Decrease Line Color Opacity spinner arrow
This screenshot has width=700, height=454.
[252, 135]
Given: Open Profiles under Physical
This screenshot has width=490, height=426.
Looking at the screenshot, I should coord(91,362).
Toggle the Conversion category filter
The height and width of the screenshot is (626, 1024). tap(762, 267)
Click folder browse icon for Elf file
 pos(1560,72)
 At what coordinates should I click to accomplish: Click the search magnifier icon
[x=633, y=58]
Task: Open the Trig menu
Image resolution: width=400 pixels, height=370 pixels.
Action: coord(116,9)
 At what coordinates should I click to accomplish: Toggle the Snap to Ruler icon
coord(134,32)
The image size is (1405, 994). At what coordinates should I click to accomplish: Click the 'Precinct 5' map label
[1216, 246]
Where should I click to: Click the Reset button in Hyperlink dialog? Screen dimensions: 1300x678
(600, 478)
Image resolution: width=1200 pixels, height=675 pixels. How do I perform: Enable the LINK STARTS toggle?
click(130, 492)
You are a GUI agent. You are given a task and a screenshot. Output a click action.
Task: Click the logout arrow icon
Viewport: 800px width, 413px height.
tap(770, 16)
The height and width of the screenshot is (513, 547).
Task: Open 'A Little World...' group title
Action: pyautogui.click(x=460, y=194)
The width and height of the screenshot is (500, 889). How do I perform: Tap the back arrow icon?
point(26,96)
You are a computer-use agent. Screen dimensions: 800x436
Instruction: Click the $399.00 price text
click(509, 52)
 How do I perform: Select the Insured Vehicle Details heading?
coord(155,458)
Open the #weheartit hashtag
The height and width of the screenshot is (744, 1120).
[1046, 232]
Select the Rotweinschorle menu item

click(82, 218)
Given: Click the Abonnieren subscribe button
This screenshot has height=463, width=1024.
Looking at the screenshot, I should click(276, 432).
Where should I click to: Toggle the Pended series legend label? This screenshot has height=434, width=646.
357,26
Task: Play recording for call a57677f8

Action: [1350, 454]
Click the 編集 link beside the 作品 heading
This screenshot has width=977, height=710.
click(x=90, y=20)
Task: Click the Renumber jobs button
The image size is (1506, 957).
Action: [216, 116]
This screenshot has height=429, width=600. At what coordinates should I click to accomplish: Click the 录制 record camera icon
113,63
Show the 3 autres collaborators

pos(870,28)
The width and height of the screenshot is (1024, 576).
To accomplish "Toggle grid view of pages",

======

### The task
From the line holding "The width and height of the screenshot is (1024, 576)." to the end of the listing, copy every line exactly, both ends included, and add nothing.

### Response area
The width and height of the screenshot is (1024, 576).
To accomplish "Toggle grid view of pages",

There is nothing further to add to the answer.